Task brief: The data below must be returned in full and exactly.

Records to process:
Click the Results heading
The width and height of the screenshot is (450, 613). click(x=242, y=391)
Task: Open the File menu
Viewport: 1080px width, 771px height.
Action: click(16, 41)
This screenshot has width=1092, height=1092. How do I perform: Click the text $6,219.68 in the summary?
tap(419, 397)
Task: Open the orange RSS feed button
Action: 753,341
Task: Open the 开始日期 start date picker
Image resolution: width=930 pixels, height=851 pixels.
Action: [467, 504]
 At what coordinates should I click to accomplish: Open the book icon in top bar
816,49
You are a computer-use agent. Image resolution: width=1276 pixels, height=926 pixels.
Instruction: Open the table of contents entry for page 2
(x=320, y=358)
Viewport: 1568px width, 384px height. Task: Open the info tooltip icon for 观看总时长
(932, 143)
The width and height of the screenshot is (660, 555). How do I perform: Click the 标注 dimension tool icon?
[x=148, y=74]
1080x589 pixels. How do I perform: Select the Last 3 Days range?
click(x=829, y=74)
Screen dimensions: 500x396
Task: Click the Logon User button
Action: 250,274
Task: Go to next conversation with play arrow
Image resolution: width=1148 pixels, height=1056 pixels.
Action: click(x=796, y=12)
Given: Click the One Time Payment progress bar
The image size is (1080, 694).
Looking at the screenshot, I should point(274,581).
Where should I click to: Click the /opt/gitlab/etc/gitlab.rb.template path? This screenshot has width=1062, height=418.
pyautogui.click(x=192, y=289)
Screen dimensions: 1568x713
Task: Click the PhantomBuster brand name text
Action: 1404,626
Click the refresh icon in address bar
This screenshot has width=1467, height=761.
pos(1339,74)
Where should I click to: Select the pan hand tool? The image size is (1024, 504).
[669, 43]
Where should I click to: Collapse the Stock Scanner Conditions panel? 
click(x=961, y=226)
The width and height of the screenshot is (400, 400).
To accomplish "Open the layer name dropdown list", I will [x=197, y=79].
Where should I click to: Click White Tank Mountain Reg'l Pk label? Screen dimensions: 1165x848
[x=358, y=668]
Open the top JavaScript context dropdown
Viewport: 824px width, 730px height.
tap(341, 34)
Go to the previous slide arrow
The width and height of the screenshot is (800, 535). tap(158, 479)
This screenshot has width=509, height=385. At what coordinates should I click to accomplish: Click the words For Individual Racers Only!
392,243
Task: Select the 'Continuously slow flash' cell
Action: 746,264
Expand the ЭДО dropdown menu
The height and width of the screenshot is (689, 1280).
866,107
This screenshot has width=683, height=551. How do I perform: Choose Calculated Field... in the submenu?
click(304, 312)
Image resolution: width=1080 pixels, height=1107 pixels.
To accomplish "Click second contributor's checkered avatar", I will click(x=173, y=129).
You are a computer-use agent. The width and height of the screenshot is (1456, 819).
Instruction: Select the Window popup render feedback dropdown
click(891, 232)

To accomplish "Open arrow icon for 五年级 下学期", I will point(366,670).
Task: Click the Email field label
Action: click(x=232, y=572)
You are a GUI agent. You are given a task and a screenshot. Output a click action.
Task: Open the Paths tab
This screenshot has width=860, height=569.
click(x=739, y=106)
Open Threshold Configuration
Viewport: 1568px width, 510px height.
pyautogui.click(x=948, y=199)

Result below:
Click the Results heading
The width and height of the screenshot is (450, 613). click(x=242, y=391)
Task: Open the File menu
Viewport: 1080px width, 771px height.
Action: click(16, 41)
This screenshot has width=1092, height=1092. How do I perform: Click the text $6,219.68 in the summary?
tap(419, 397)
Task: Open the orange RSS feed button
Action: 753,341
Task: Open the 开始日期 start date picker
Image resolution: width=930 pixels, height=851 pixels.
Action: [467, 504]
 At what coordinates should I click to accomplish: Open the book icon in top bar
816,49
You are a computer-use agent. Image resolution: width=1276 pixels, height=926 pixels.
Instruction: Open the table of contents entry for page 2
(x=320, y=358)
Viewport: 1568px width, 384px height. Task: Open the info tooltip icon for 观看总时长
(932, 143)
The width and height of the screenshot is (660, 555). How do I perform: Click the 标注 dimension tool icon?
[x=148, y=74]
1080x589 pixels. How do I perform: Select the Last 3 Days range?
click(x=829, y=74)
Screen dimensions: 500x396
Task: Click the Logon User button
Action: 250,274
Task: Go to next conversation with play arrow
Image resolution: width=1148 pixels, height=1056 pixels.
Action: click(x=796, y=12)
Given: Click the One Time Payment progress bar
The image size is (1080, 694).
Looking at the screenshot, I should point(274,581).
Where should I click to: Click the /opt/gitlab/etc/gitlab.rb.template path? This screenshot has width=1062, height=418.
pyautogui.click(x=192, y=289)
Screen dimensions: 1568x713
Task: Click the PhantomBuster brand name text
Action: 1404,626
Click the refresh icon in address bar
This screenshot has width=1467, height=761.
pos(1339,74)
Where should I click to: Select the pan hand tool? The image size is (1024, 504).
[669, 43]
Where should I click to: Collapse the Stock Scanner Conditions panel? 
click(x=961, y=226)
The width and height of the screenshot is (400, 400).
To accomplish "Open the layer name dropdown list", I will [x=197, y=79].
Where should I click to: Click White Tank Mountain Reg'l Pk label? Screen dimensions: 1165x848
[x=358, y=668]
Open the top JavaScript context dropdown
Viewport: 824px width, 730px height.
tap(341, 34)
Go to the previous slide arrow
The width and height of the screenshot is (800, 535). tap(158, 479)
This screenshot has width=509, height=385. At what coordinates should I click to accomplish: Click the words For Individual Racers Only!
392,243
Task: Select the 'Continuously slow flash' cell
Action: 746,264
Expand the ЭДО dropdown menu
The height and width of the screenshot is (689, 1280).
866,107
This screenshot has width=683, height=551. How do I perform: Choose Calculated Field... in the submenu?
click(304, 312)
Image resolution: width=1080 pixels, height=1107 pixels.
To accomplish "Click second contributor's checkered avatar", I will click(x=173, y=129).
You are a computer-use agent. The width and height of the screenshot is (1456, 819).
Instruction: Select the Window popup render feedback dropdown
click(891, 232)

To accomplish "Open arrow icon for 五年级 下学期", I will point(366,670).
Task: Click the Email field label
Action: click(x=232, y=572)
You are a GUI agent. You are given a task and a screenshot. Output a click action.
Task: Open the Paths tab
This screenshot has width=860, height=569.
click(x=739, y=106)
Open Threshold Configuration
Viewport: 1568px width, 510px height.
pyautogui.click(x=948, y=199)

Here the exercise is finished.